In today’s technology roundup:
- Red Hat adds Microsoft support in cloud
- Wal-Mart unveils mobile pay
- Samsung moves into autonomous technology
- Barry Diller’s IAC launches new digital publishing effort
- The EU is taking on Qualcomm
- Red Hat supports Microsoft in “cloud”
Long-time rivals Red Hat and Microsoft are finding common ground in the cloud. Earlier this week, Red Hat unveiled support for Microsoft Azure in the new release of CloudForms for hybrid cloud management.
“It’ll be support for Microsoft’s cloud … that’ll prove the most eye-catching and, arguably, of most long-lasting interest given the scale of Microsoft deployments out there,” reports the tech news site The Register..
“Red Hat’s infrastructure-as-a-service CloudForms had already let you manage a mix of architectures for private and public cloud. These included Microsoft’s Hyper-V and VMware’s vRealize, Red Hat Enterprise Virtualisation, OpenStack and Amazon’s AWS.”
Read more at:
- Wal-Mart to launch own mobile pay system
Wal-Mart Stores Inc., the world’s largest retailer, said it’s testing its own mobile payment system that will allow shoppers to pay with any major credit or debit card or its own store gift card through its app at the cash register.

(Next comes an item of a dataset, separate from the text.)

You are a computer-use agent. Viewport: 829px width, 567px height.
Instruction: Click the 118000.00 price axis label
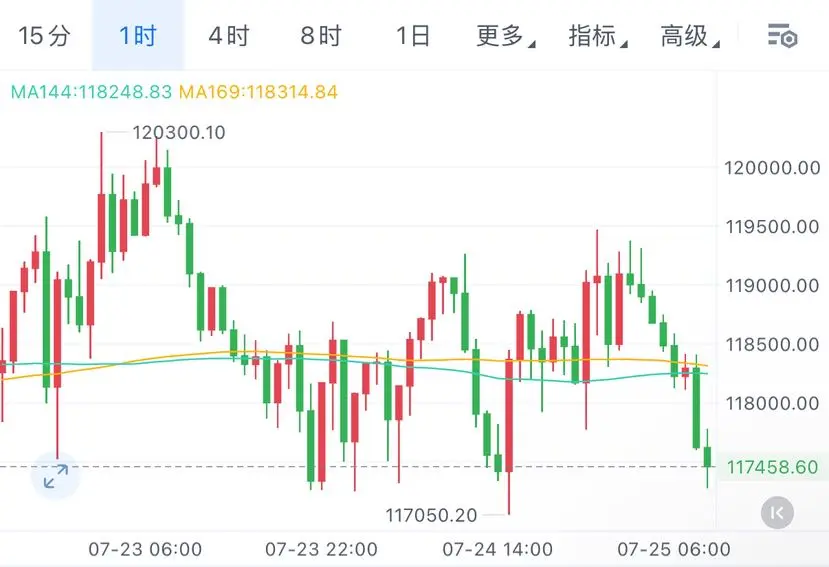tap(772, 404)
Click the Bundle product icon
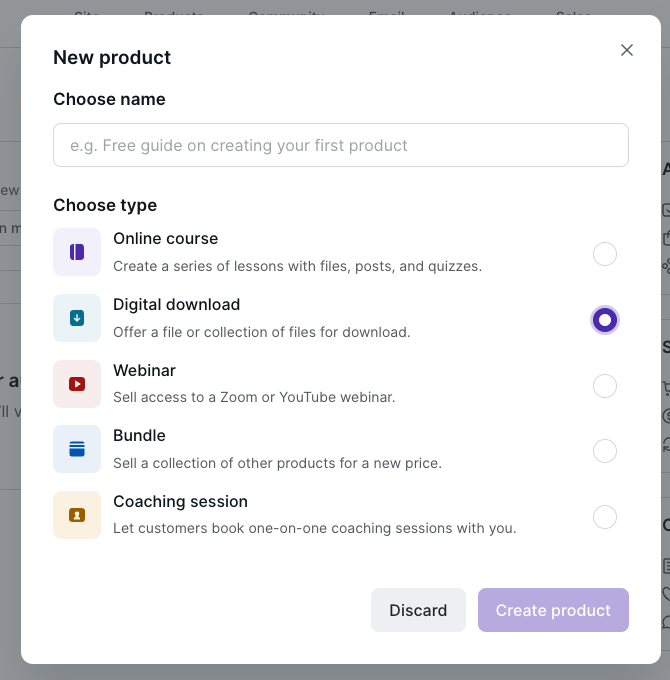Screen dimensions: 670x680 point(77,449)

It will start testing the new payment system Thursday at its stores in the Bentonville, Arkansas area, where the retailer is based. It plans to launch the payment feature in all 4,500-plus U.S. stores in the first half of next year. While some stores like Starbucks or Dunkin’ Donuts allow customers to pay with gift cards, Wal-Mart says it will become the first retailer to launch its own mobile payment system that works with an iPhone or Android device – and with a major credit or debit card.
It’s part of an overall mobile strategy to making shopping easier and faster, and it’s the latest feature to be added to its mobile app. But the move is the latest salvo in the battle for mobile payments that’s in the early stages. Retailers, financial institutions and hardware makers are all trying to get a piece of what could be a very lucrative business.
Wal-Mart has moved into this field as Apple’s one-year-old tap-and-pay system is being expanded to other merchants like Best Buy and KFC and comes several months after Google launched the Android Pay mobile wallet app and Samsung came out with Samsung Pay.
- Samsung to venture into autonomous driving technology
Samsung Electronics said Wednesday it will set up a team to develop an auto components business focusing on autonomous driving technology and entertainment systems.
Kwon Oh-hyun, a vice chairman who has long managed Samsung’s electronics component business, will oversee the new team.
The announcement comes as Samsung is under pressure to find new businesses to offset sagging profit from its smartphone sales.
Technology companies have been expanding into aspects of auto technology and some have formed partnership with automakers.
Google has been testing self-driving cars for six years and Apple has developed software for automakers called CarPlay that let drivers use an iPhone to operate an entertainment system.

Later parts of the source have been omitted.